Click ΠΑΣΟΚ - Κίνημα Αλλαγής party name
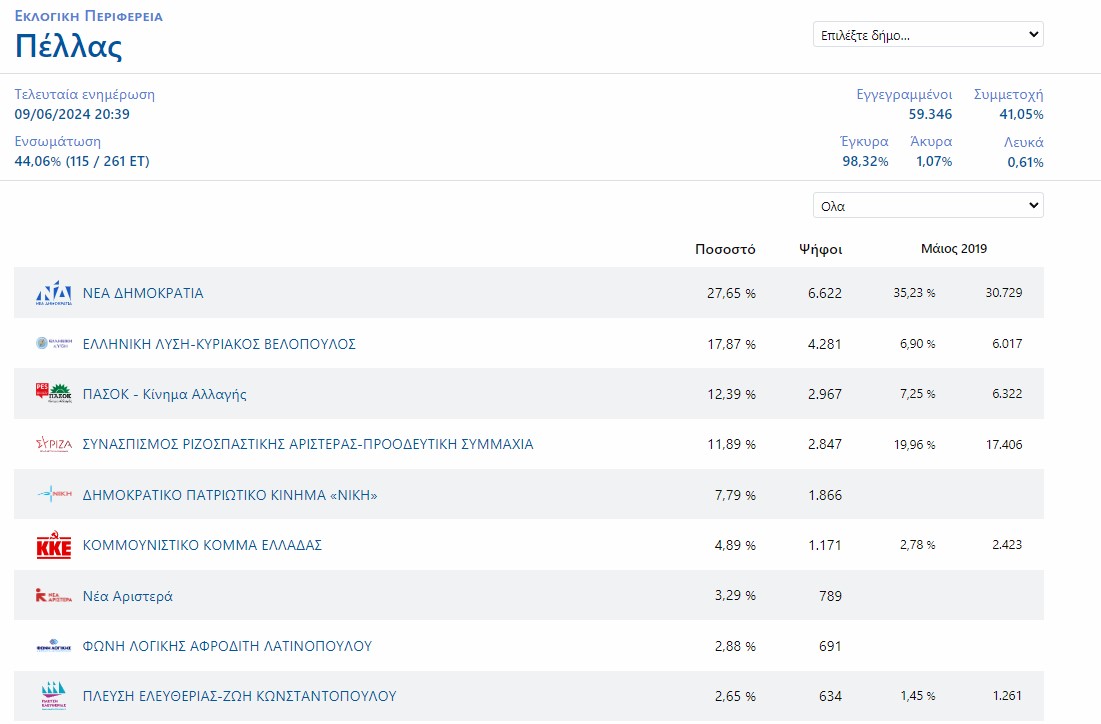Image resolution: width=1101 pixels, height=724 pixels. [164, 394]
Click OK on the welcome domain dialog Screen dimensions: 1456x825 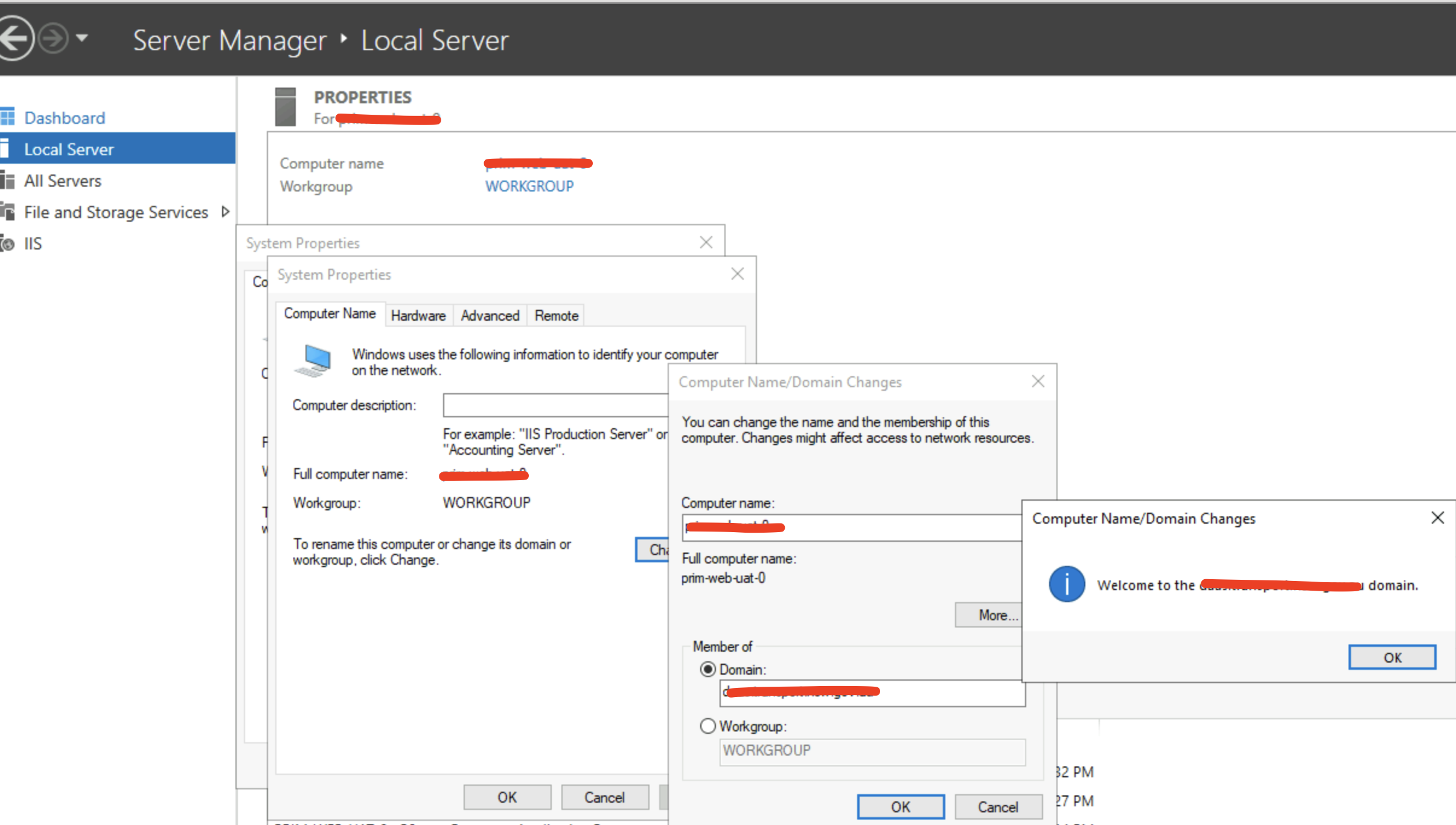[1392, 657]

================

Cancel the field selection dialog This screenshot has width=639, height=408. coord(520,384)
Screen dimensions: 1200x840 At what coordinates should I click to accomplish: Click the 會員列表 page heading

================

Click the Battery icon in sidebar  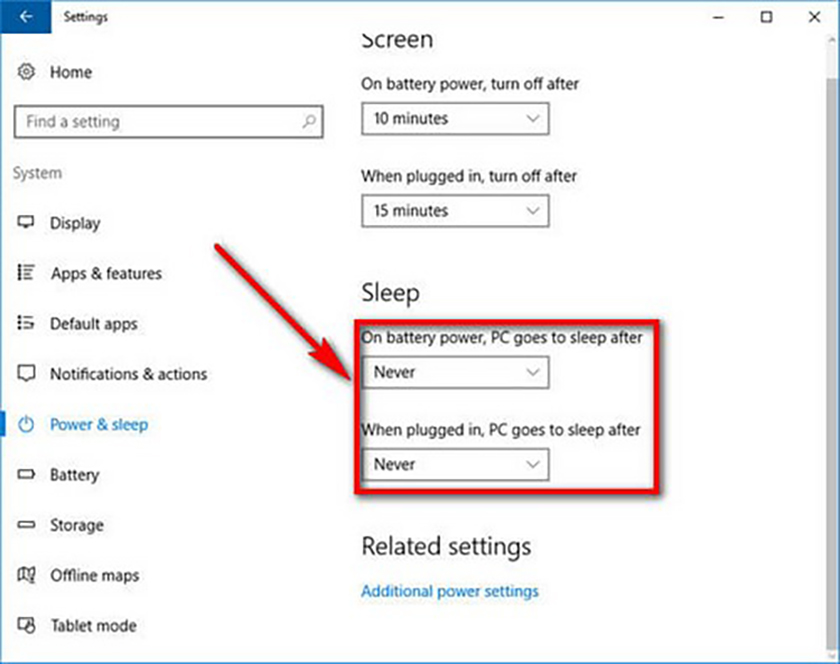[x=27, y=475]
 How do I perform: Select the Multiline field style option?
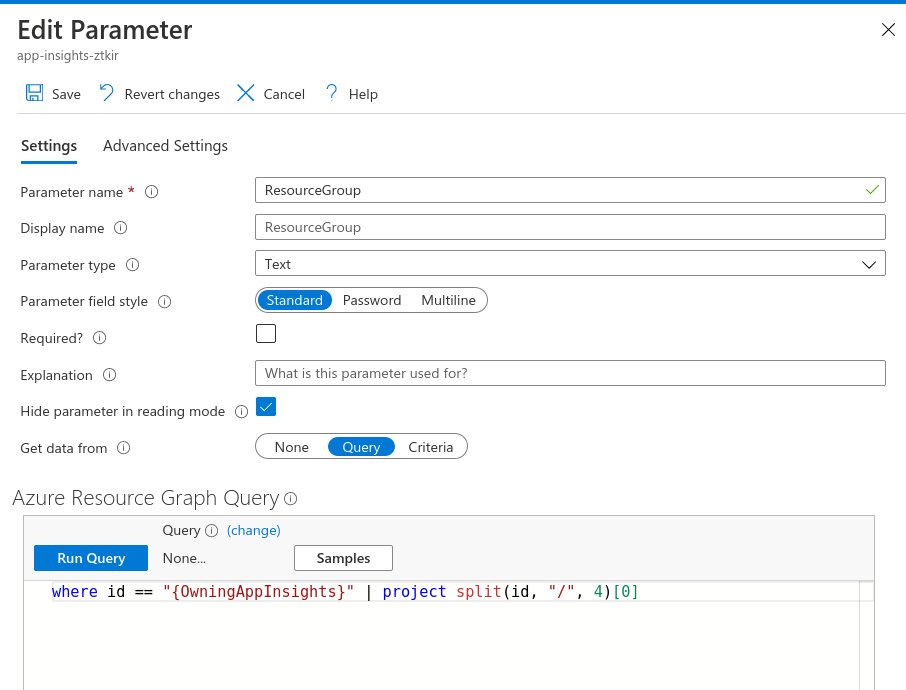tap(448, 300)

================

## What you need to do
For this exercise, repeat exactly the lines of the data above from the one with "Cancel the field" down to the one with "Screen dimensions: 1200x840", both end lines included.

## Exercise answer
Cancel the field selection dialog This screenshot has width=639, height=408. coord(520,384)
Screen dimensions: 1200x840 At what coordinates should I click to accomplish: Click the 會員列表 page heading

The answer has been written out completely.